Erwin was in agony but never lost consciousness. He kept asking, “Is everybody else all right?”

On Guam on May 7, LeMay asked Erwin what else could be done for him. He asked for his brother Howard, who was on Saipan with the 7th Marine Division.

Screen idol Tyrone Power, star of swashbuckler hits and a Marine Corps cargo pilot in the Pacific during World War II, flew Howard to visit him in the hospital on Guam.

“And so my brother was there the next morning,” Erwin said. “He stayed with me for 24 hours. I couldn’t see him, but I knew he was there and that was a great comfort.”

Erwin received a disability discharge from the Army in October 1947 as a master sergeant.

In a 1986 oral history for the Air Force, he said, “I love the military. Even though I was severely burned, if they had retained me, I would have stayed in.”

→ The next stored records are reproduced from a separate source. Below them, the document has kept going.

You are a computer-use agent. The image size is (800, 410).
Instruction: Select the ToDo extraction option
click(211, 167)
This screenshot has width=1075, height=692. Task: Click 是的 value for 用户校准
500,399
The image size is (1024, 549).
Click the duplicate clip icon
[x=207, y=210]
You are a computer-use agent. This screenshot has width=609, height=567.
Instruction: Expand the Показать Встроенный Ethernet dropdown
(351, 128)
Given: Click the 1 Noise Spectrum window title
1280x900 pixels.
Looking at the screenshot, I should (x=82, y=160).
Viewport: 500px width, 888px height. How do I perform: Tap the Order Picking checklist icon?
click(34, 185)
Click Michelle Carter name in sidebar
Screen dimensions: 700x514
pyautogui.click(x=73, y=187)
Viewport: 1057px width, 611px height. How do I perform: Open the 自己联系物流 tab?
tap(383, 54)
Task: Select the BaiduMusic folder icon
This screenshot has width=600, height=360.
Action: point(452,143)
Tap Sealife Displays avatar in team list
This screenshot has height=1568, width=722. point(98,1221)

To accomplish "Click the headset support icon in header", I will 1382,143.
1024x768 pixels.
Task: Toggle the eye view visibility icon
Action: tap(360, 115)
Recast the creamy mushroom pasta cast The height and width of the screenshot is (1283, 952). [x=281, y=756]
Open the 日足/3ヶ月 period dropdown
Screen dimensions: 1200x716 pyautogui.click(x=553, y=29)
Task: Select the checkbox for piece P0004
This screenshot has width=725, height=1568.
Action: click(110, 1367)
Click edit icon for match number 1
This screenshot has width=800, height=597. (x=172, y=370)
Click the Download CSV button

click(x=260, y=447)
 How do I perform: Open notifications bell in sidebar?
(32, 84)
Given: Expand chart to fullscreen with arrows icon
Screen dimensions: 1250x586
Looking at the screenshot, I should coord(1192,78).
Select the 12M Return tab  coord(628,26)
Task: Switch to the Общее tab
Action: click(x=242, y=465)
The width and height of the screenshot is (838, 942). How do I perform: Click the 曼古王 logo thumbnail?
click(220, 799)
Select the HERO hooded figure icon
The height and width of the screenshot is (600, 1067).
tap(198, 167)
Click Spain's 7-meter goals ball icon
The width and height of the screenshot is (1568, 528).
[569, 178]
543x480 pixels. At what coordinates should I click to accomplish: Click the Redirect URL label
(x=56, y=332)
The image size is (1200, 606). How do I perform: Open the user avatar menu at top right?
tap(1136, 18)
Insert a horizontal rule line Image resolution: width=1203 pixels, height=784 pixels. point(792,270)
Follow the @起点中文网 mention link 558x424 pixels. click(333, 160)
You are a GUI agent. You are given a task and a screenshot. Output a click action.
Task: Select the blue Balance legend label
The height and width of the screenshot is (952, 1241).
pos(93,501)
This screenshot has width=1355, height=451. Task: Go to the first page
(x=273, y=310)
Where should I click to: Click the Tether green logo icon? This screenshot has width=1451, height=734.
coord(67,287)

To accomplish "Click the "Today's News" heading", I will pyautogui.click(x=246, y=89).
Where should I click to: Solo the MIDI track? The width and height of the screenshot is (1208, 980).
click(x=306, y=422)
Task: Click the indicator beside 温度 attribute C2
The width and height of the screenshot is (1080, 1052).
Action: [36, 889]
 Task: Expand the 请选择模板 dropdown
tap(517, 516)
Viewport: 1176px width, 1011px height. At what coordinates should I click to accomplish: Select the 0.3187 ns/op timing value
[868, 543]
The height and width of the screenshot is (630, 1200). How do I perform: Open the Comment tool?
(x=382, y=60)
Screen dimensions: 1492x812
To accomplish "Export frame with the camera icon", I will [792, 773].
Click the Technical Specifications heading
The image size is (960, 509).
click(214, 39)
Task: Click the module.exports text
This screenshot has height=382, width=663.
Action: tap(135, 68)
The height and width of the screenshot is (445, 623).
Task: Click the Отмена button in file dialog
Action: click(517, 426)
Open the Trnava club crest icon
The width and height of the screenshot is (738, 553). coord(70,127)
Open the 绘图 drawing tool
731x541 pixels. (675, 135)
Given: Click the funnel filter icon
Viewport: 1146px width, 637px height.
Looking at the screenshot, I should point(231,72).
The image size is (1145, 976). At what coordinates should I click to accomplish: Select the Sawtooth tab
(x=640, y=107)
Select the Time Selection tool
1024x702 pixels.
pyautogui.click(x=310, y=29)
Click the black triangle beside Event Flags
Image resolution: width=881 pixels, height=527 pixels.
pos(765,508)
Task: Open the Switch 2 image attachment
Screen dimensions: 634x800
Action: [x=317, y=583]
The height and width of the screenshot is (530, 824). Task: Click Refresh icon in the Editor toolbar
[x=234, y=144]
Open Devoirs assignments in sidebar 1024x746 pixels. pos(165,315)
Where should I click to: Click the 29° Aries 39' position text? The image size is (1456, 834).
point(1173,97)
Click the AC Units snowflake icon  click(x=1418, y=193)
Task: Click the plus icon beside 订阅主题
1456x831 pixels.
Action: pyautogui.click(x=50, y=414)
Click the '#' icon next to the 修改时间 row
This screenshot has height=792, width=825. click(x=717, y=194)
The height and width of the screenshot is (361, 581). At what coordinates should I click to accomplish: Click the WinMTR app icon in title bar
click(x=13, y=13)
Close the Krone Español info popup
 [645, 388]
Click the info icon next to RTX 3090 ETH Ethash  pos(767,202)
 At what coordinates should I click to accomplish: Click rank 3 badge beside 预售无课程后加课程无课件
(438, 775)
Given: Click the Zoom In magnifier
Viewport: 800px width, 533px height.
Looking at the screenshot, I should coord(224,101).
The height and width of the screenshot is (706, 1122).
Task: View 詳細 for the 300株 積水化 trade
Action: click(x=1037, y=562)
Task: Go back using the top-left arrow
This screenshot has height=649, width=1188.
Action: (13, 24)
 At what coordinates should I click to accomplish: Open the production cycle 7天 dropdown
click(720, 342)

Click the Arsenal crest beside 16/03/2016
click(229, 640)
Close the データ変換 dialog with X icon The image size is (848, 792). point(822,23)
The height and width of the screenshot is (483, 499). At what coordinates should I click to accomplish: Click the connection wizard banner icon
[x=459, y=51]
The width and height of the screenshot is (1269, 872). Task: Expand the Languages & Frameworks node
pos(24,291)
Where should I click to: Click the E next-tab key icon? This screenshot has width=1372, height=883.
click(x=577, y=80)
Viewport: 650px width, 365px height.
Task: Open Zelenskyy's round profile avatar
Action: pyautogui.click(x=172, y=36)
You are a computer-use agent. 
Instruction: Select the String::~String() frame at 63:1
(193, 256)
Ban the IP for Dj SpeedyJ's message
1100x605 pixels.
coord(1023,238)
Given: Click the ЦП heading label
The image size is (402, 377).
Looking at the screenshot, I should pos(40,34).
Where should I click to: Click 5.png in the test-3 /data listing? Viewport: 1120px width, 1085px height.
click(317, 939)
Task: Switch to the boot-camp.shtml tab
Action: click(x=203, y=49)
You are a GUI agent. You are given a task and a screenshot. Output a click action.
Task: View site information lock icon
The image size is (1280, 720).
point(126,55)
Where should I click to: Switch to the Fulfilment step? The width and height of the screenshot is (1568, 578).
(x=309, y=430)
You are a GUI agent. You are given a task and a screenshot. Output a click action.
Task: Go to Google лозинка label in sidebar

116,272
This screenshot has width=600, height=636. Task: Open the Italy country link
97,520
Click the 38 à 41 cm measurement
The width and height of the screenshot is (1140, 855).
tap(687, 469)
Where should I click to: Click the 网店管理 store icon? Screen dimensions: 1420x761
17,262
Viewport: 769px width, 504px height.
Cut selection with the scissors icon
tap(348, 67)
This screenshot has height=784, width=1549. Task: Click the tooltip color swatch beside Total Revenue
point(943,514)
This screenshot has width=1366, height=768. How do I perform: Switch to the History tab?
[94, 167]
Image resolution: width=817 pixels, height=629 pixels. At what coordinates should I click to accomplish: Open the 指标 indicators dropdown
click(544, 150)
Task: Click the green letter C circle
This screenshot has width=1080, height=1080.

Reflecting on World War II, Erwin said, “We had the leaders, we had the logistics, and we had the brave men at the right place at the right time.”

In the business of movie-making, Jon Erwin said that he and his brother try to tell stories that “have the power to uplift and inspire people,” adding that their grandfather’s story is the best example.

“The lessons of Red Erwin inspire us with the ideals of endurance and perseverance,” which can mean the difference between success and failure, he said. “And I’ve found that the people who are successful are the people who can go above and beyond. I learned that from my grandfather.”